Sabtu, 26 Juli 2014

Membeli Kebahagiaan

Date: Sat, 26 Jul 2014 16:51:39
1Raj 3:5.7-12, Rom 8:28-30, Mat 13:44-52
Oleh : Pst. H. Tedjoworo, OSC

"Cicing-cicing wae" dalam bahasa Sunda menggambarkan keadaan seseorang yang diam saja, tidak bereaksi, tidak punya semangat dan kepekaan. Sikap yang mengherankan. Biasanya ketika menghadapi sesuatu yang menyenangkan, kita jadi antusias, bersemangat. Akan tetapi, ternyata ada juga orang yang bergeming, lemas, seakan-akan 'ma-de-su' (=masa depan suram). Tentu saja ini adalah masalah, terutama dalam hidup bersama. Mengapa ada orang yang "cicing-cicing wae", seperti tak punya harapan untuk hidup? Mungkin lebih tepat bagi kita yang merasa tidak begitu: apa yang selama ini 'tidak' kita perlihatkan, sehingga lingkungan sekitar kita kehilangan harapan?

Lebih dari sekedar pertanyaan moral, itu adalah pertanyaan soal hidup dan kebahagiaan. Seorang ibu yang setia dalam iman sampai saat meninggalnya pernah ditanya, apa yang membuatnya dulu mau dibaptis. Jawabannya sangat sederhana: "Saya dulu sering menyapu pelataran di depan rumah kakak. Setiap pagi saya melihat orang-orang pergi ke gereja. Wajah mereka damai dan bahagia. Sejak itu saya ingin dibaptis." Dunia sekarang nampaknya sudah tidak sederhana lagi. Semua orang panik mengejar dan membeli apa yang mereka sangka kebahagiaan, dan akibatnya orang yang tidak kebagian kesempatan akan kehilangan harapan, kehilangan masa depan. Kita pun kebingungan kalau ditanya apa yang paling berharga dalam hidup kita. Kalau itu paling berharga, mengapa kita mengejar hal-hal lain?

▶ [DAFTAR TUGAS]
(A) Ringkaslah renungan di atas dalam dua kalimat.
(B) Tuliskan kembali bagian renungan di atas, yaitu rentang dari "Sabtu, 26 Juli" sampai dengan "kita kehilangan harapan?".
Materi di bawah ini terpisah dari renungan di atas.

▶ [MATERI YANG DISEDIAKAN]
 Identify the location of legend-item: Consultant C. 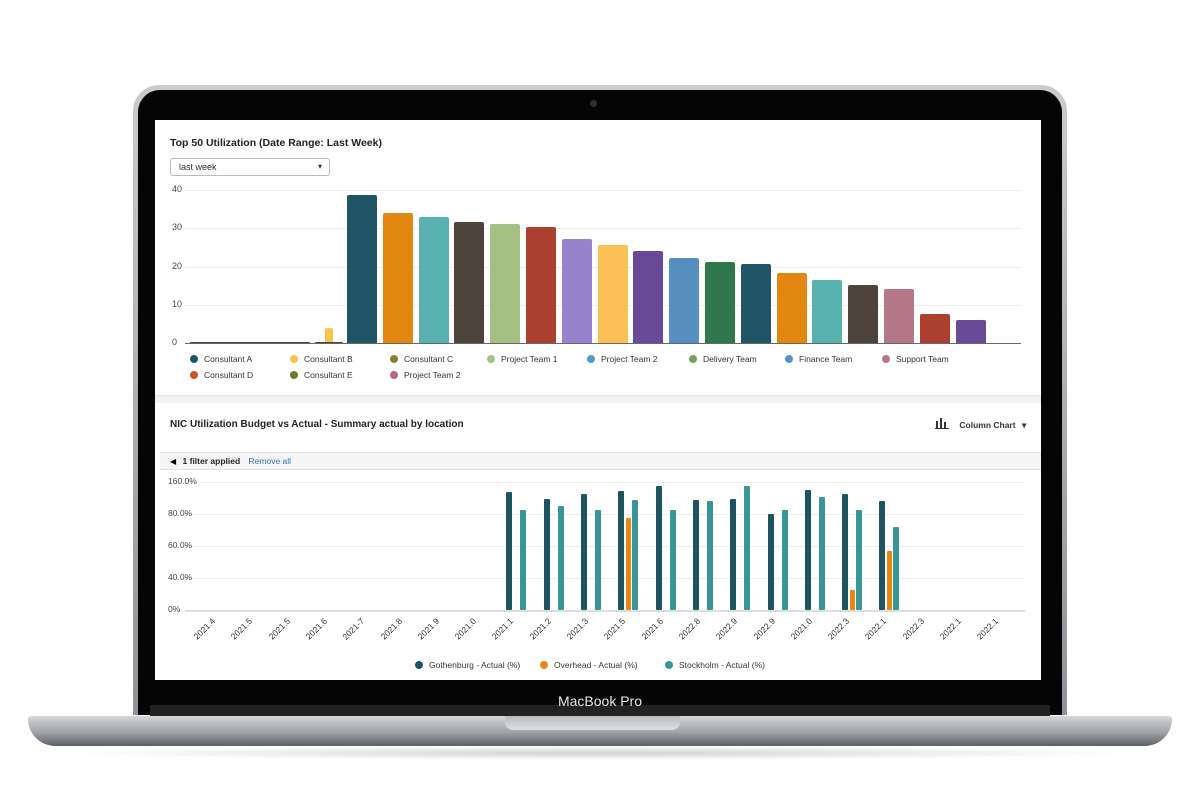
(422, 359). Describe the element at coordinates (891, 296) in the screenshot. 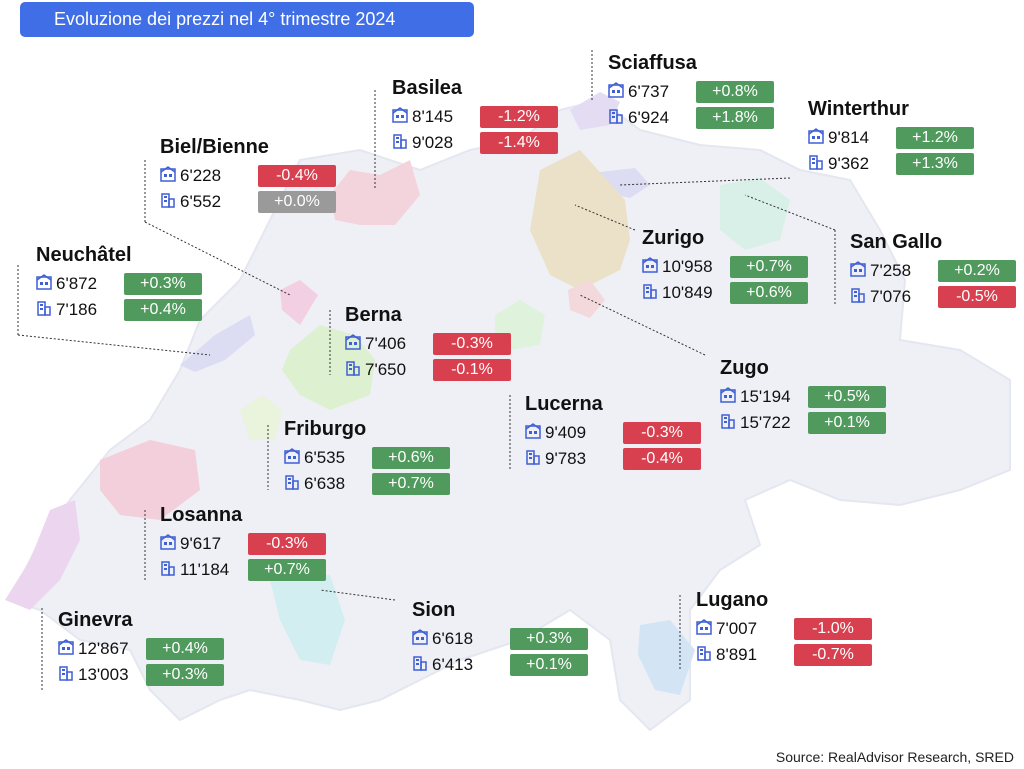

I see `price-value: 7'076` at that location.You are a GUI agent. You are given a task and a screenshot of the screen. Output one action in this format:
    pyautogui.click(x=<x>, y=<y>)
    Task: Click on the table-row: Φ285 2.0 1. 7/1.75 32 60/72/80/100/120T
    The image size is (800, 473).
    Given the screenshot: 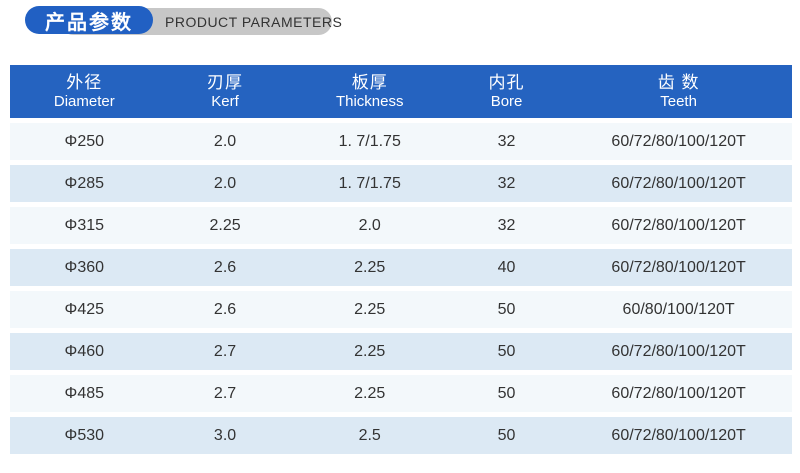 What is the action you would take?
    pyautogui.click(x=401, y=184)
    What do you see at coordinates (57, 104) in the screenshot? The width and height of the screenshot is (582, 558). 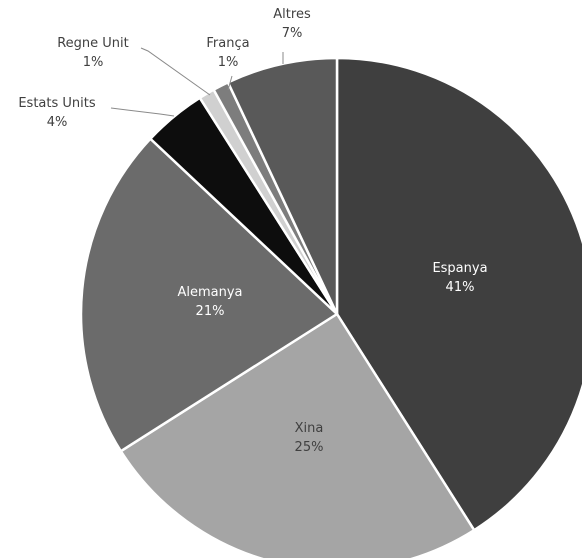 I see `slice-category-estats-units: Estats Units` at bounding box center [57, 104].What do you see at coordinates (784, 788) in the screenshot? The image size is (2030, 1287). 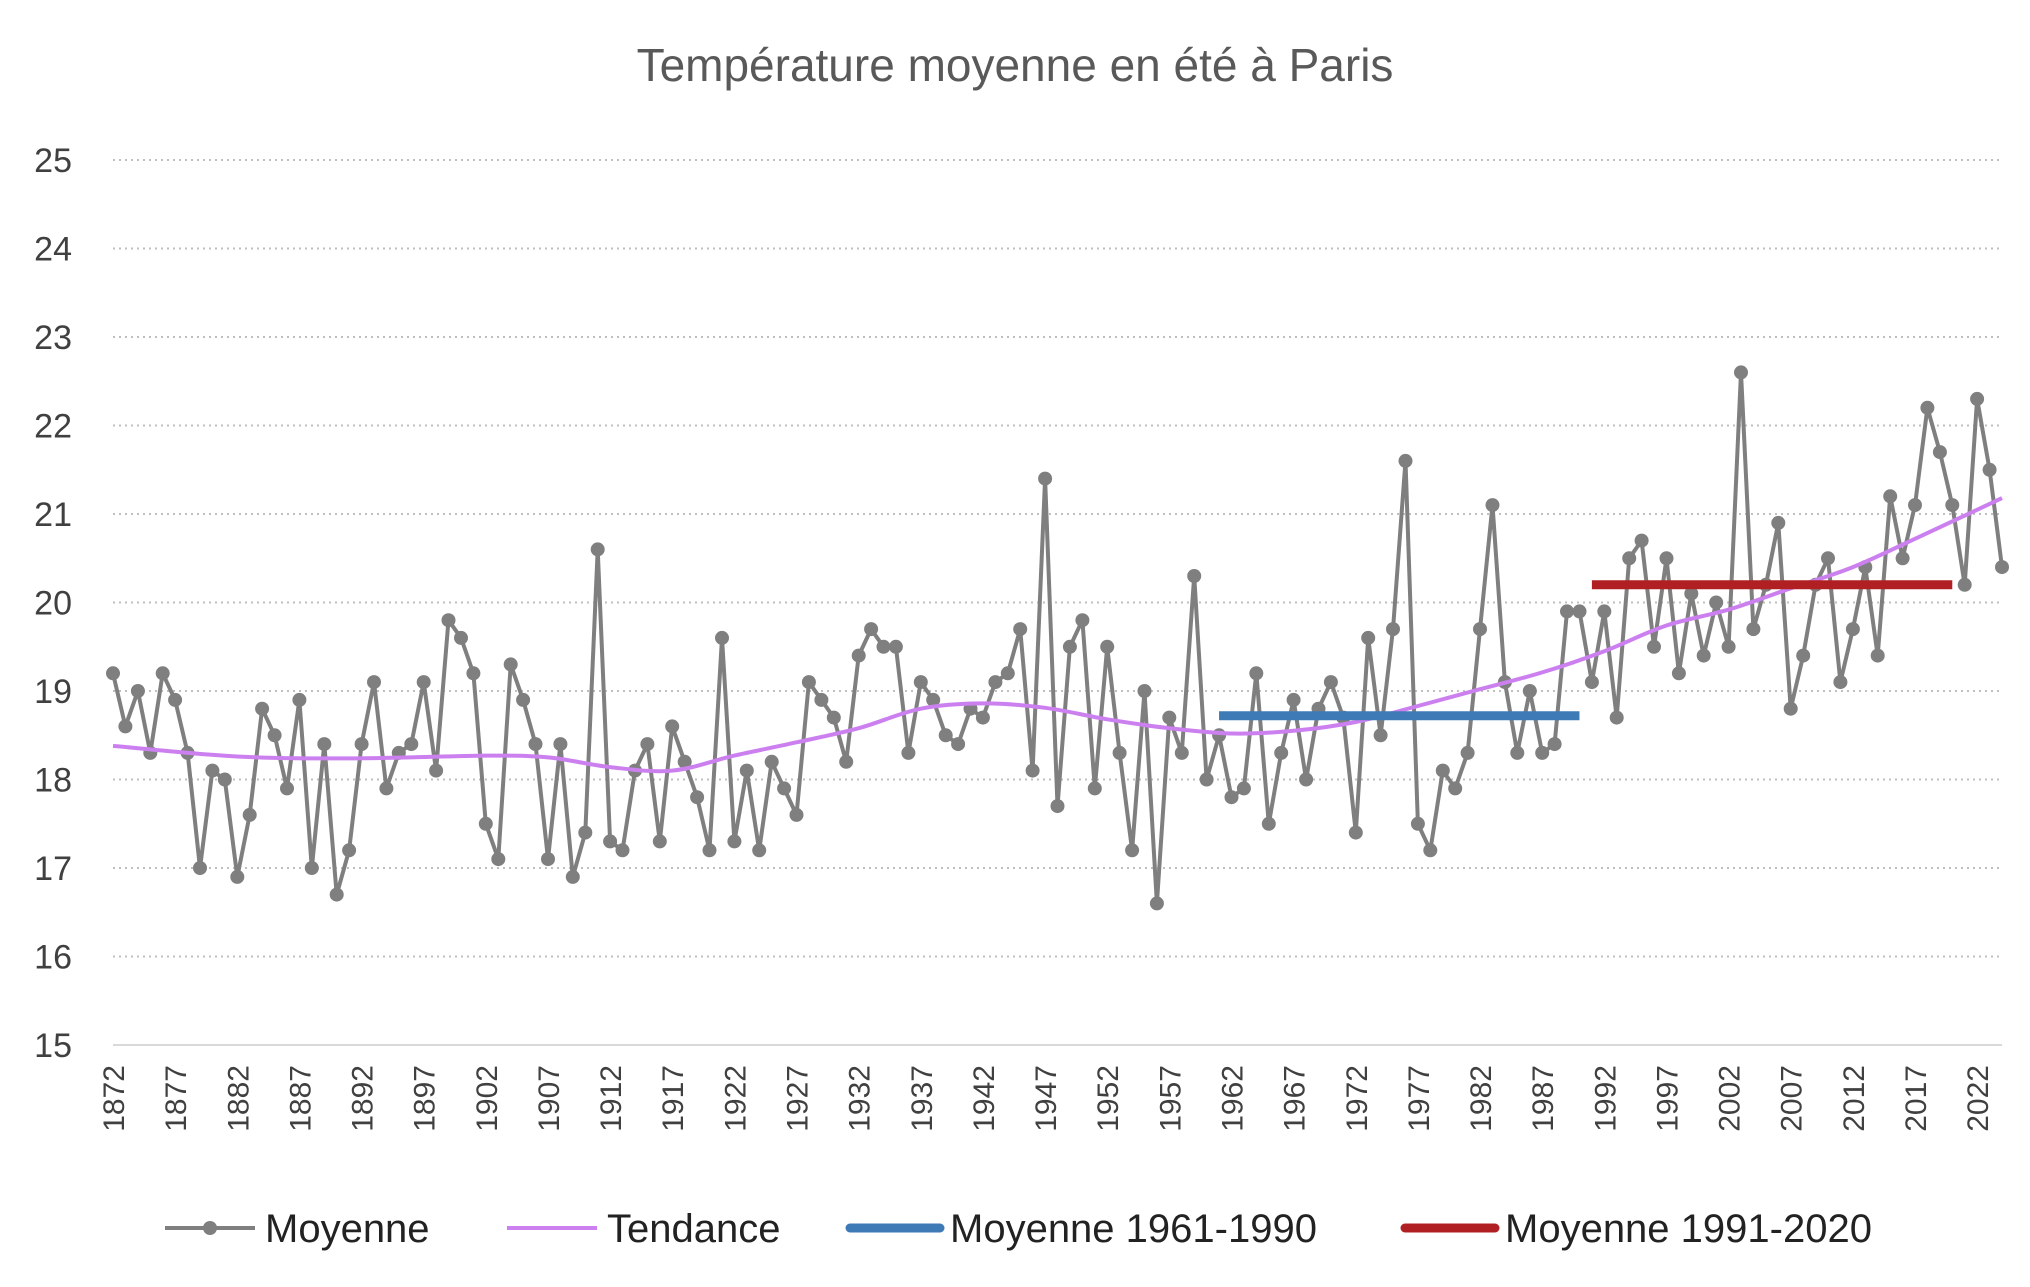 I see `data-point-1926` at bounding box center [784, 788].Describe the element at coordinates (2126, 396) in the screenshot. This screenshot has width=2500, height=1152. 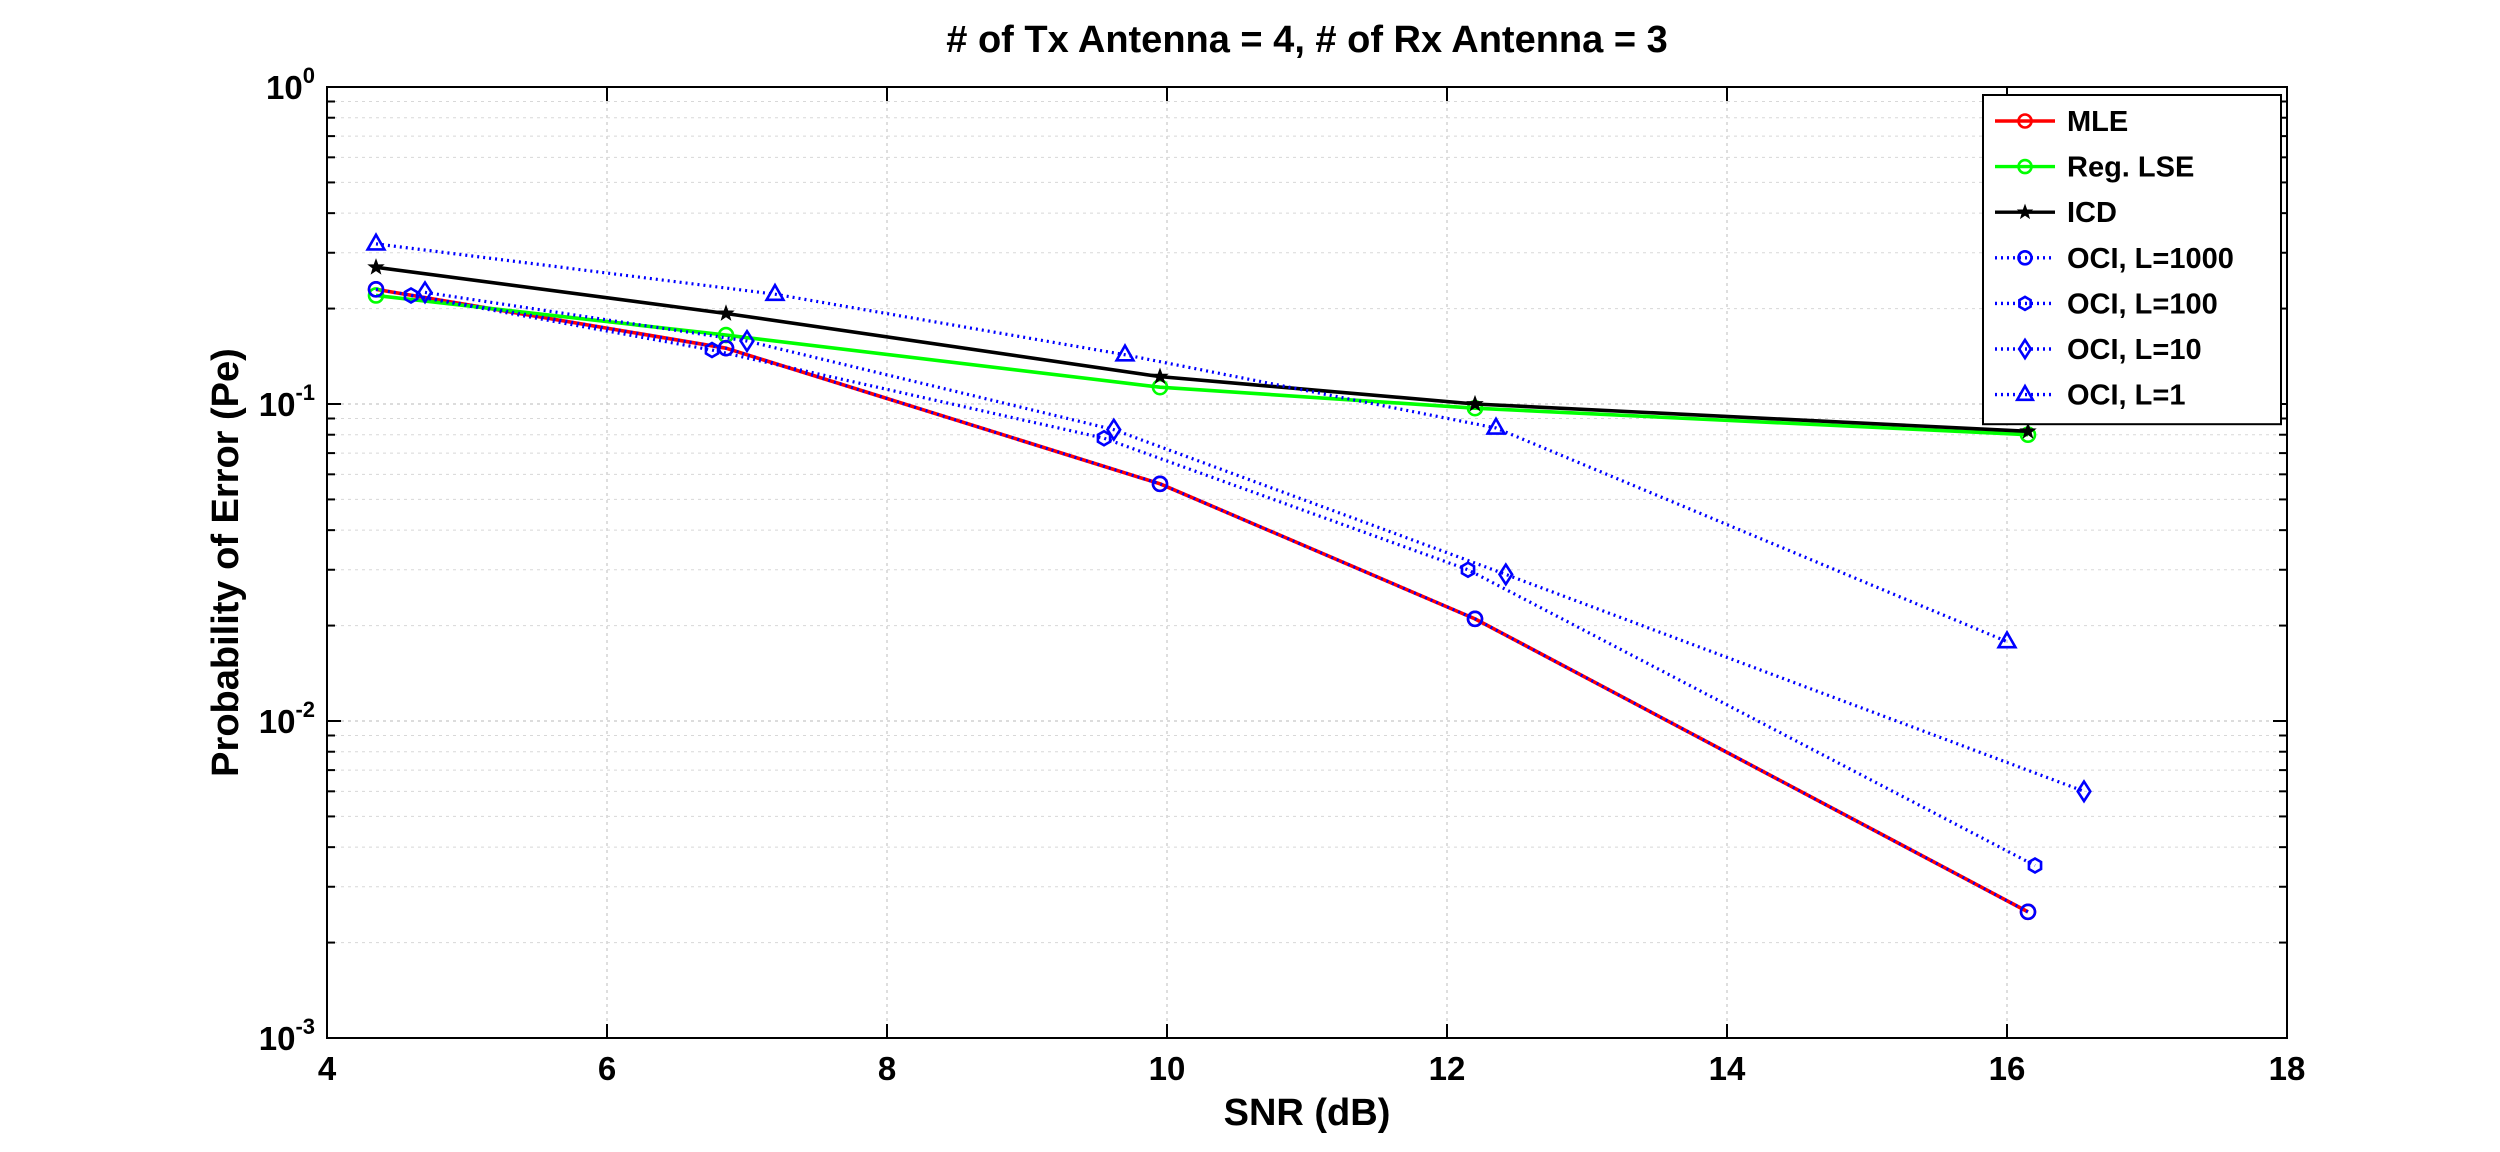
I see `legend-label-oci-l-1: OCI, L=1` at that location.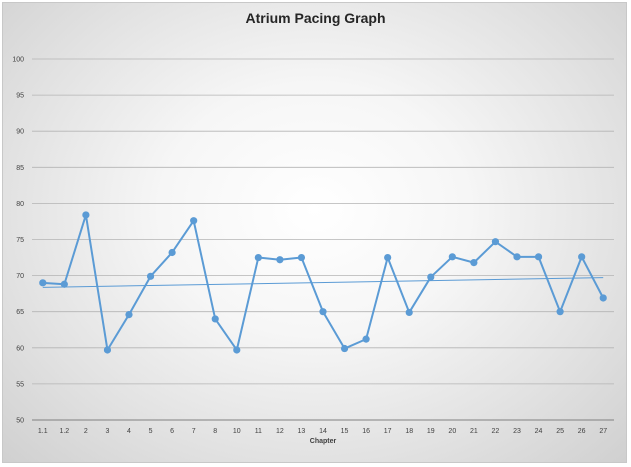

▶ [JAWABAN LATIHAN]
(A) Ungkapan Sunda "cicing-cicing wae" menggambarkan orang yang diam saja, tidak bereaksi, dan tidak bersemangat, suatu sikap yang menjadi masalah terutama dalam hidup bersama. Menurut renungan itu, hal ini menyangkut hidup dan kebahagiaan, sebab semua orang kini panik mengejar apa yang mereka sangka kebahagiaan sehingga orang yang tidak kebagian kesempatan kehilangan harapan.

(B)
Sabtu, 26 Juli 2014

Membeli Kebahagiaan

Date: Sat, 26 Jul 2014 16:51:39
1Raj 3:5.7-12, Rom 8:28-30, Mat 13:44-52
Oleh : Pst. H. Tedjoworo, OSC

"Cicing-cicing wae" dalam bahasa Sunda menggambarkan keadaan seseorang yang diam saja, tidak bereaksi, tidak punya semangat dan kepekaan. Sikap yang mengherankan. Biasanya ketika menghadapi sesuatu yang menyenangkan, kita jadi antusias, bersemangat. Akan tetapi, ternyata ada juga orang yang bergeming, lemas, seakan-akan 'ma-de-su' (=masa depan suram). Tentu saja ini adalah masalah, terutama dalam hidup bersama. Mengapa ada orang yang "cicing-cicing wae", seperti tak punya harapan untuk hidup? Mungkin lebih tepat bagi kita yang merasa tidak begitu: apa yang selama ini 'tidak' kita perlihatkan, sehingga lingkungan sekitar kita kehilangan harapan?